Yes, a few Us publicly announced a £500 payment for degree result delays; others have probably made payments on the quiet. If consumer protection was working properly such payments would have been automatic as enforced by the OfS/CMA - and anyway as urged by the UUK as the industry trade body.
Raj Jethwa's suggestion that UCU members would do better by pursuing "less disruptive tactics such as boycotting research activities or academic conferences" is instructive. He wants UCU members to take action that primarily impacts who? The members themselves! He wants trade unions to take action that causes the least possible inconvenience to university managements and will be barely noticed by UCEA, the media and general public. I can't see UCU jumping at that idea for strengthening its future industrial strategy. UCEA and UUK have become more and more intransigent over the past dozen years despite the huge injection of funding from tuition fees (spent on buildings, senior management salaries etc rather than frontline staff). No wonder industrial relations in HE have deteriorated so much when this is the openly stated view of the leader of UCEA.

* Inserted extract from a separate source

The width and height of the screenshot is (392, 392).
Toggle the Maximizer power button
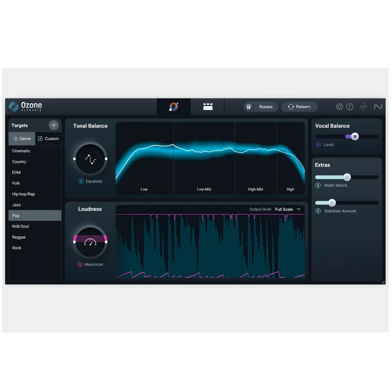80,264
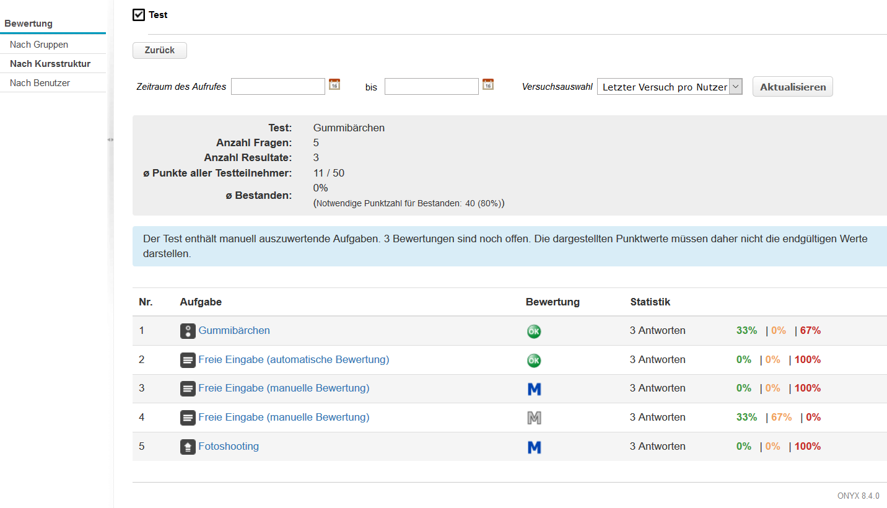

Having heard today about the complex process of getting salary increments I despair at the state of academia. In some universities, a rigid promotion framework has left many academics stuck in the same salary bands for 5 years + (despite a steep increase in the cost of living) with no chance of promotion. They have to jump through many hoops to get promoted. Meanwhile, the other half get huge salary increases and bonuses (an unheard of term in academia). Where is the justice?